For Italian-American comfort food that never, ever fails, be sure to hit up Rubirosa. It’s a favorite for both locals and tourists looking for the best pizza the city can offer — particularly the life-changing vodka pizza. Unsurprisingly, seats here are hot in demand, as they only accept reservations for parties of six or more.

Image credit: Whiskers and Lions


No other joint perfectly encapsulates the traditional Williamsburg spirit than Diner. Dubbed as “the original cool restaurant” of the neighborhood, it is said that their burgers alone are worth flocking to. Feel as adventurous as their menu, which changes and adds new ingredients everyday. Having been in business for over 20 years, Diner is a place that you’ll want to keep coming back to over and over.

Image credit: Noah Devereaux

To See:

The Strand Book Store

This 86-year-old bookstore is a treat for bookworms and an acknowledged institution of the city. It’s easy to get lost among its towering stacks, which contain a staggering 2.5 million titles (or more).

Image credit: The New Yorker

The High Line

Once a 1.45-mile-long abandoned freight rail on Manhattan’s West End, the area has since been rehabilitated into an elevated, mixed-use public park now known as The High Line. Nestled 30 feet above the busy 11th Avenue, the High Line is a clever piece of architecture that fuses urban life with nature.

Image credit: Modlar

Whitney Museum of American Art

We all know about The Met and The MoMa, but the Meatpacking District’s Whitney Museum deserves just as much attention. Recently relocated from the Upper East Side, its new headquarters is jazzier and significantly more spacious — now housing a whopping 50,00 square feet of indoor galleries, outdoor exhibitions, a restaurant, and a bar.

Image credit: NYC-ARTS

The Met Breuer

Its outside exteriors alone are a trip to be had, housed in a magnificent Brutalist-style building by Marcel Breuer. This Metropolitan Museum of Art extension — dubbed the Met Breuer — has a fine selection of modern and contemporary works that are sure to provoke a thought or two.

Image credit: Dezeen

Pioneer Works

This 19th century warehouse-turned-gallery wears many hats. It has one of the largest exhibition spaces in New York, which is used for a slew of events — from artist residencies and live music shows, to public arts programs and private happenings. But this unconventional venue is more than meets the eye. According to culture writer Pat King, its immersive exhibitions and mind-boggling shows are meant to shake you out of your comfort zone.

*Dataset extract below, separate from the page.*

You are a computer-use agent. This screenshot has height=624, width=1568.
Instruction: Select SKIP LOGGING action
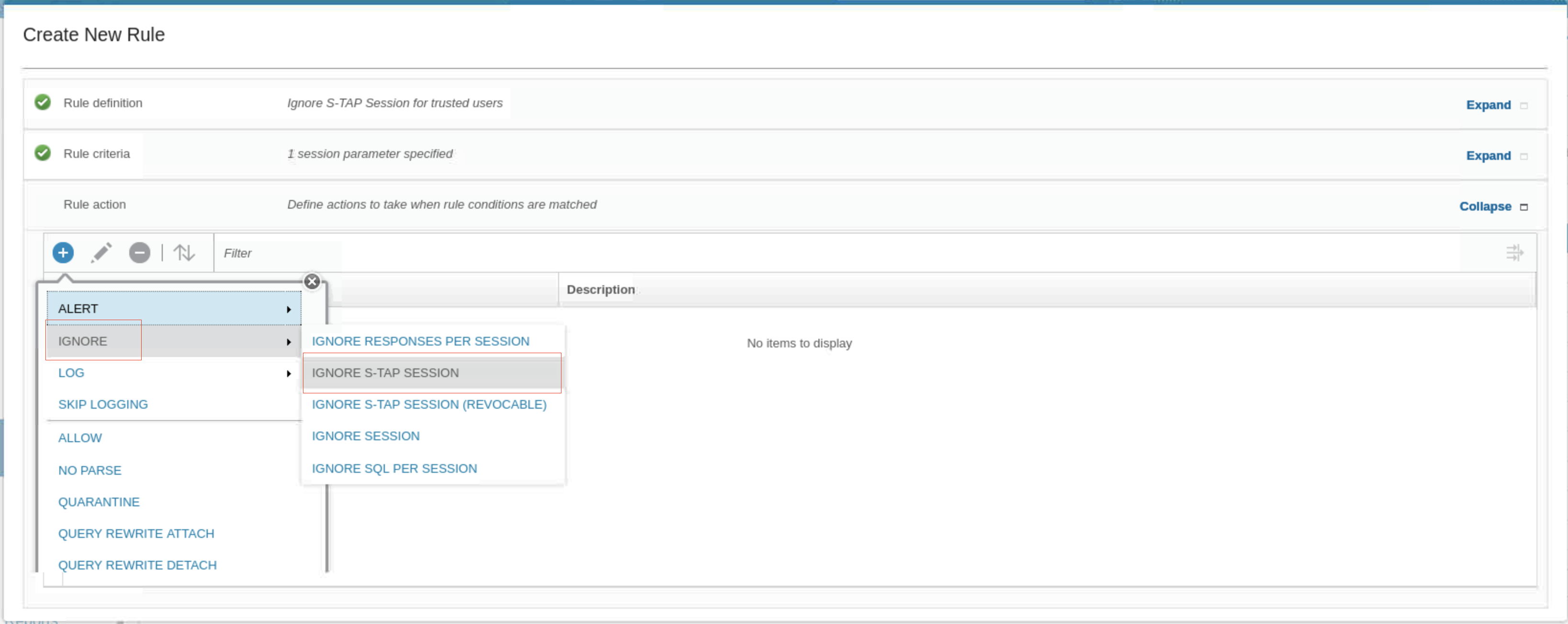coord(103,404)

Image credit: Pioneer Works

Park Slope

What used to be a quiet, clandestine residential community is now one of the most desirable neighborhoods in the city. This is largely due to its generous concentration of original brownstone buildings that fill its streets. Indeed, few structures are as quintessential to New York as the classic brownstone, a type of building from the 1830s. Today, they remain one of the hottest properties on the market. As James McGrath details in a feature on Yoreevo, the average cost of an NYC apartment is approximately $1,000,000. However, brownstones easily exceed that figure, with extra fees like a $10,000 average reservation fee, $15,000 in facade maintenance, and $600 per square foot in insurance — much more than your average New York housing and with the history to boot.

Image credit: Triple Mint

Dover Street Market New York

Part retail concept floor and part experimental art space, Dover Street Market is where you can find some of the most fashion-forward brands and luxury streetwear. However, unique to the store is how each brand space fully plunges you into the designer’s world, which is so much better than scouring through steel racks.